Arabia 3D
Yazar: Murat Tolga ŞenRamazan ayına girmeden hemen önce görme imkânı bulduğumuz, Imax sistemi için çekilmiş 45 dakikalık Arabia 3D filmi, Türkiye'de IMAX sistemi bulunan sayılı salonda gösterime giriyor. Ama neden böyle bir filmi görmemiz gerekiyor onu pek anlamış değilim.
Eğer olay 3 boyutlu bir şeyler izlemekse çok daha başarılı Imax filmleri olduğunu biliyorum. Bu filmde de özellikle sualtı çekimlerinde görüleceği üzere başarılı 3D anları var ama filmin kendisini izletmekle ilgili sıkıntıları yüzünden 45 dakikalık kısa süresi bile tahammül edilemez bir hale geliyor.
Amerika'da sinema okuyan ve Ralph Macchio'ya benzeyen yakışıklı bir Arap gencinin kendi ülkesini (Suudi Arabistan) tanıtma amaçlı çektiği görüntüler ve yaptığı yolculuk üzerinden kurgulanan Arabia'nın ilköğretim öğrencilerine bir şeyler anlatma seviyesindeki sinema dili yüzünden başından itibaren mesafeli bir duruş sergiledim. Herkesin mutlu, mesut yaşadığına inanmamız için çırpınan bu yapımın, insan haklarının sefaletini iyi bildiğimiz bu çöl ülkelerine yüklemeye çalıştığı sempati, Arap düşmanlığının dozunun iyice kaçtığı batıda işe yarayabilir belki. Amaç da bu sanırım. Batı toplumuna bu tür yapımlarla "tekrar nefret edene kadar biraz sevelim." tarzı bir fikir tohumlaması yapılıyor olabilir. Ayrıca İslam tarihini anlatan bir yapımda, Osmanlı'nın ve Türk'ün adını hiç anmadan her şeyin Araplarca yapıldığından dem vurmak, kötü niyetli bir kasıt olsa gerek.
Kadın haklarının Arap yarımadasında ne kadar da iyileştirildiği konusunda, seyredeni ikna etmek için epey ter döken Arabia'da gösterilen Arap şairi kadının filmin finaline doğru dış ses eşliğindeki görüntülerini izlerken hamburger ısmarladığını görmek, aslında bu halkın ne kadar sıkıştırılmış ve özlem içinde yaşayan bir halk olduğunu anlamam açısından zihin açıcı oldu. Ne kadar kurgularsanız kurgulayın gerçekler bir yerlerden sızıyor işte!

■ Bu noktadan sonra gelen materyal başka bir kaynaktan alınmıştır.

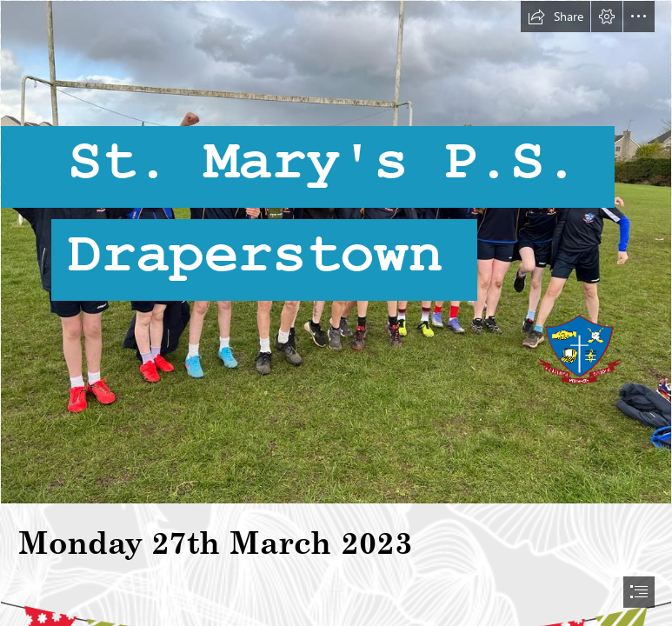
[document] (336, 313)
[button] (556, 17)
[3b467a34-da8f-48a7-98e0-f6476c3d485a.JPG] (336, 252)
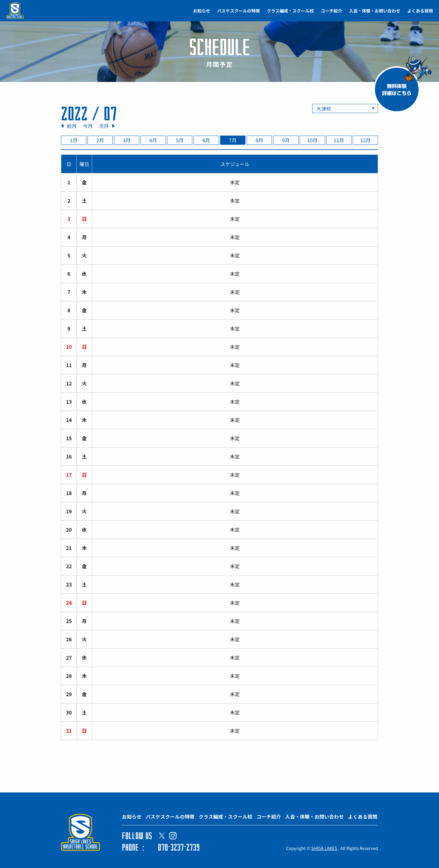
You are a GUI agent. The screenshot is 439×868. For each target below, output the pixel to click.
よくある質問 (420, 11)
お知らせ (202, 11)
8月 (259, 140)
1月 (74, 140)
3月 (126, 140)
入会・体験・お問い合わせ (375, 11)
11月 (339, 140)
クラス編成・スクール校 (290, 11)
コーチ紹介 (331, 11)
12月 (365, 140)
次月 (104, 126)
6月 (206, 140)
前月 (71, 126)
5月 (180, 140)
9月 (286, 140)
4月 (153, 140)
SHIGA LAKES (324, 848)
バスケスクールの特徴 (238, 11)
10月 (312, 140)
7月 (233, 140)
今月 (88, 126)
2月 (100, 140)
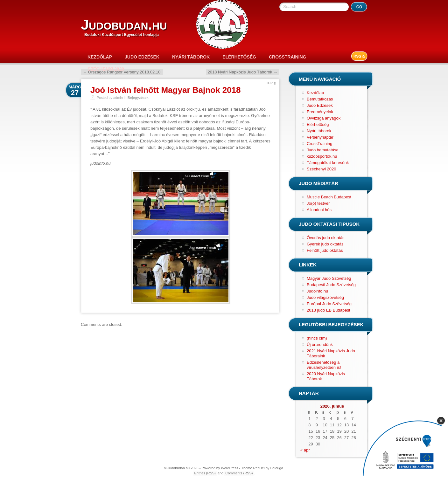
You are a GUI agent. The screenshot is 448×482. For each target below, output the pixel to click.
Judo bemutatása (323, 150)
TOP (270, 83)
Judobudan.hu (124, 24)
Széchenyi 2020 (106, 69)
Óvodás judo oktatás (326, 238)
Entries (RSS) (205, 473)
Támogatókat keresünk (328, 162)
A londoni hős (319, 210)
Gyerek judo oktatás (325, 244)
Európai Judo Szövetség (329, 304)
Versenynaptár (320, 137)
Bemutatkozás (320, 99)
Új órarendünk (320, 344)
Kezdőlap (100, 57)
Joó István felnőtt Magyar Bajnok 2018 (165, 90)
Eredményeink (320, 112)
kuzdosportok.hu (322, 156)
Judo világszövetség (325, 297)
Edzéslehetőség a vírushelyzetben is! (324, 365)
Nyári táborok (191, 57)
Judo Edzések (142, 57)
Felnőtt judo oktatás (325, 250)
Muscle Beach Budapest (329, 197)
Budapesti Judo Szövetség (331, 285)
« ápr (305, 450)
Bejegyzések (138, 98)
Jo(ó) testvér (318, 203)
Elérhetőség (239, 57)
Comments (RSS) (239, 473)
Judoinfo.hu (317, 291)
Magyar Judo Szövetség (329, 278)
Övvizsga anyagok (324, 118)
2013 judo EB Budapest (328, 310)
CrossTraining (287, 57)
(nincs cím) (317, 338)
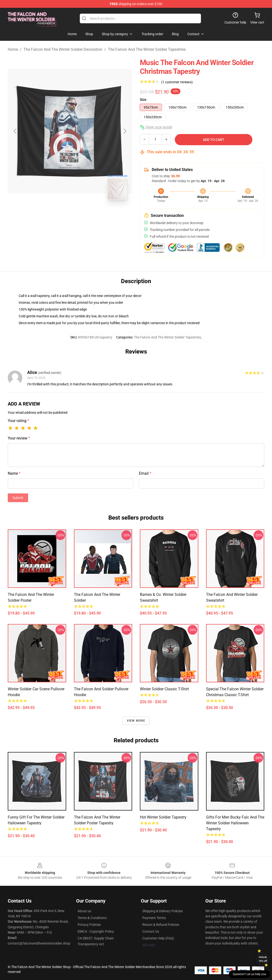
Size (143, 100)
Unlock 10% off (263, 959)
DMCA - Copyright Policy (96, 931)
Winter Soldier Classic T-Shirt (164, 689)
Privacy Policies (89, 924)
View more (136, 721)
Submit (18, 498)
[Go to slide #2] (82, 215)
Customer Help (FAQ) (158, 938)
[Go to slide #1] (57, 215)
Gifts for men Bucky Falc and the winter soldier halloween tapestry (235, 823)
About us (84, 911)
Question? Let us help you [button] (250, 974)
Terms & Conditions (92, 918)
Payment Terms (154, 918)
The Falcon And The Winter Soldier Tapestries (147, 49)
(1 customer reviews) (177, 82)
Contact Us (151, 931)
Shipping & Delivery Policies (163, 911)
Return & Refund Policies (161, 924)
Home (13, 49)
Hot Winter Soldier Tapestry (163, 817)
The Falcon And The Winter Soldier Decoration (63, 49)
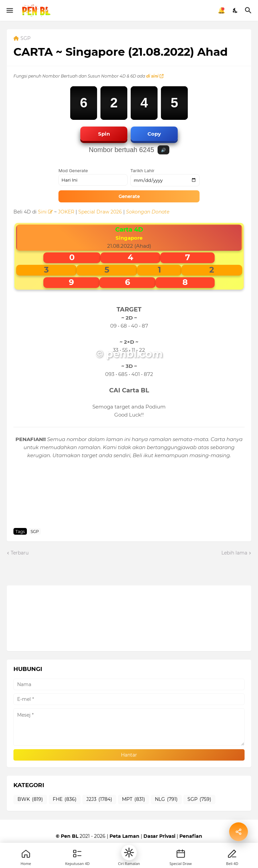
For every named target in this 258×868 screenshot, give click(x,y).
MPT (134, 800)
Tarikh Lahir (142, 170)
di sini (155, 76)
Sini (45, 212)
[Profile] (232, 854)
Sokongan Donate (148, 212)
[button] (129, 852)
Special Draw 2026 (100, 212)
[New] (181, 854)
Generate (129, 196)
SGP (26, 39)
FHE (64, 800)
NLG (166, 800)
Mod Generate (73, 170)
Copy (154, 133)
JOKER (66, 212)
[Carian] (249, 10)
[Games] (77, 854)
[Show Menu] (9, 10)
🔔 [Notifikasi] (221, 10)
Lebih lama (234, 553)
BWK (30, 800)
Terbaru (20, 553)
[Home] (26, 854)
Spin (104, 133)
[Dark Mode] (235, 10)
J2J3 (99, 800)
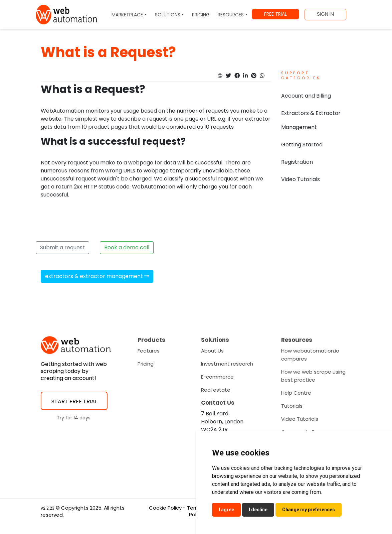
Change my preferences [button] (309, 510)
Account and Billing (306, 96)
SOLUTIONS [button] (168, 15)
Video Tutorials (301, 179)
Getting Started (302, 144)
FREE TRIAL (275, 14)
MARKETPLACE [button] (127, 15)
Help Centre (296, 393)
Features (149, 351)
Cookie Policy (165, 508)
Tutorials (292, 406)
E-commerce (217, 377)
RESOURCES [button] (231, 15)
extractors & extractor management (97, 276)
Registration (297, 162)
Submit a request (62, 247)
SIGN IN (325, 14)
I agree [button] (226, 510)
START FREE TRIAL (74, 401)
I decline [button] (258, 510)
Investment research (227, 364)
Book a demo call (127, 247)
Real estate (216, 390)
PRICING (201, 15)
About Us (212, 351)
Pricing (146, 364)
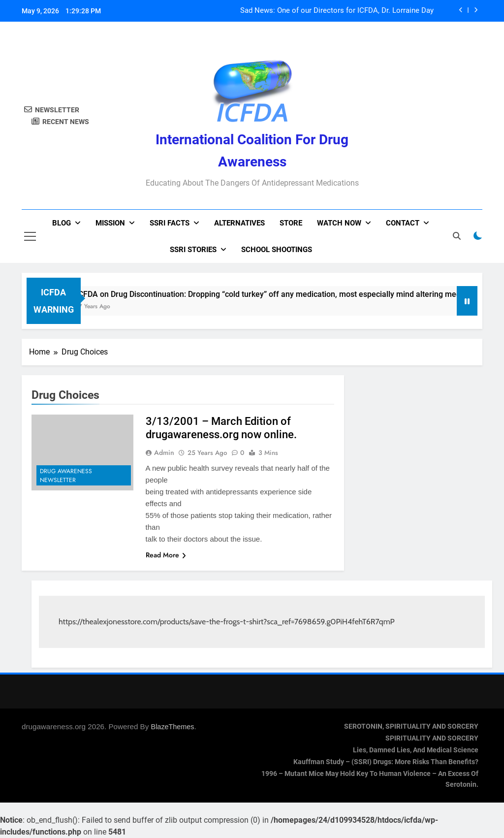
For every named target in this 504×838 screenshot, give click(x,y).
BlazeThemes (173, 727)
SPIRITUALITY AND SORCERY (432, 738)
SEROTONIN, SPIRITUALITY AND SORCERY (411, 726)
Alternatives (239, 223)
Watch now (339, 223)
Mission (110, 223)
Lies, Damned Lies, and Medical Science (415, 750)
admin (164, 452)
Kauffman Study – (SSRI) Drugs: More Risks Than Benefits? (386, 762)
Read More (166, 555)
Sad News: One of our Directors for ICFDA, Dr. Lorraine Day (337, 11)
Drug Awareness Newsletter (66, 476)
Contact (403, 223)
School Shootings (277, 250)
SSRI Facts (169, 223)
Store (291, 223)
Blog (62, 223)
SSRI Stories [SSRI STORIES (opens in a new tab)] (193, 250)
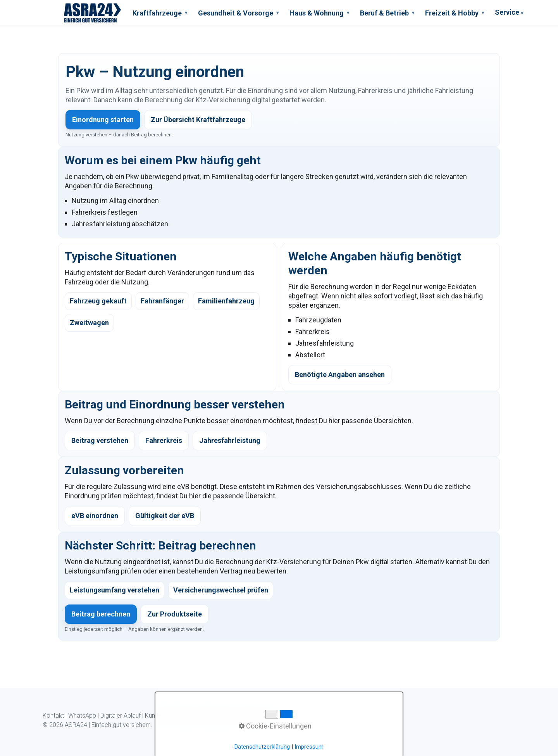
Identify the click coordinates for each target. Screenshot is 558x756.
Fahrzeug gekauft (98, 301)
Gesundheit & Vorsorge (238, 13)
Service (509, 13)
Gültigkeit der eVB (165, 515)
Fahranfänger (162, 301)
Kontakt (53, 715)
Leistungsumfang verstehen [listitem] (114, 590)
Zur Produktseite (174, 614)
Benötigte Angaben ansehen (340, 374)
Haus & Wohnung (319, 13)
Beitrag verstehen (100, 440)
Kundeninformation (170, 715)
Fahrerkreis (164, 440)
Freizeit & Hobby (455, 13)
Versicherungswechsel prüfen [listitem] (220, 590)
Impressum (254, 715)
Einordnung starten (103, 119)
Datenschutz (217, 715)
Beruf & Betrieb (387, 13)
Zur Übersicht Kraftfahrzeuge (198, 119)
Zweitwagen (89, 322)
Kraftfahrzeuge (160, 13)
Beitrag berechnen (101, 614)
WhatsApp (82, 715)
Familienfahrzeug (226, 301)
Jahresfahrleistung (230, 440)
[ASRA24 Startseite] (93, 13)
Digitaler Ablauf (121, 715)
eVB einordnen (95, 515)
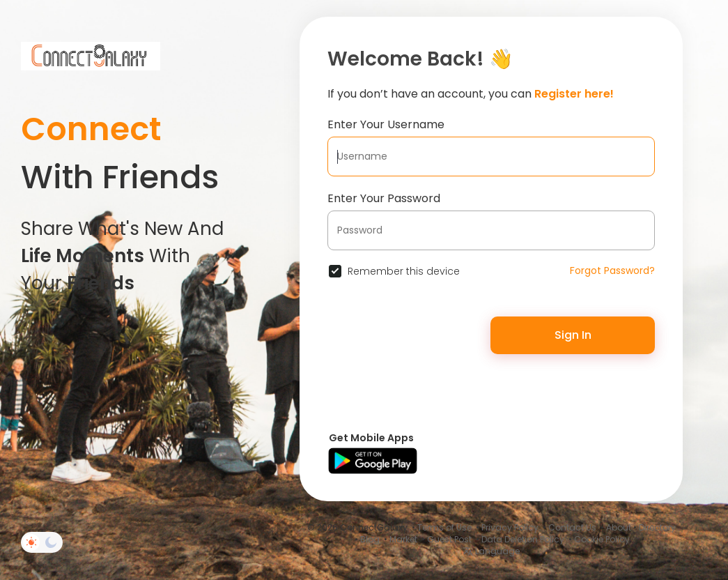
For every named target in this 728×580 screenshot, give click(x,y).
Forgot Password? (612, 270)
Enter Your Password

Arabia 3D bana en çok, TV'nin henüz sinemaya rakip olmadığı zamanlarda asıl filmden önce gösterilen ve Amerikalılara oldukça çocuksu bir dille sunulan Hindistan, Uzakdoğu gibi egzotik diyarlara ait kurmaca belgeselleri hatırlattı. İnternetin sınırsız bilgi akışına izin verdiği şu zamanda böyle bir şeye ne gerek vardı? Eğer 3D bunlara da hizmet edecekse yandık demektir!
Yiğidi öldürüp hakkını yemememiz gerekiyorsa, Eski Arap âlimlerinin dünya bilimine katkıları ve Kâbe'de çekilen tavaf görüntülerinin oldukça etkileyici olduğunu söyleyebilirim. Koyaanisqatsi (1982) benzeri, sadece görüntülerden oluşan bir iş olabilseydi çok daha anlamlı olabilirdi. Ramazan ayında uhrevi bir şeyler seyretmek ihtiyacı içinde olanlar, yanlı anlatıma aldırmazlarsa bu Imax deneyimini çekici bulabilirler. Yoksa Hac'dan getirilen ve 3D görüntüler gösteren merceklere bakmaktan daha anlamlı değil!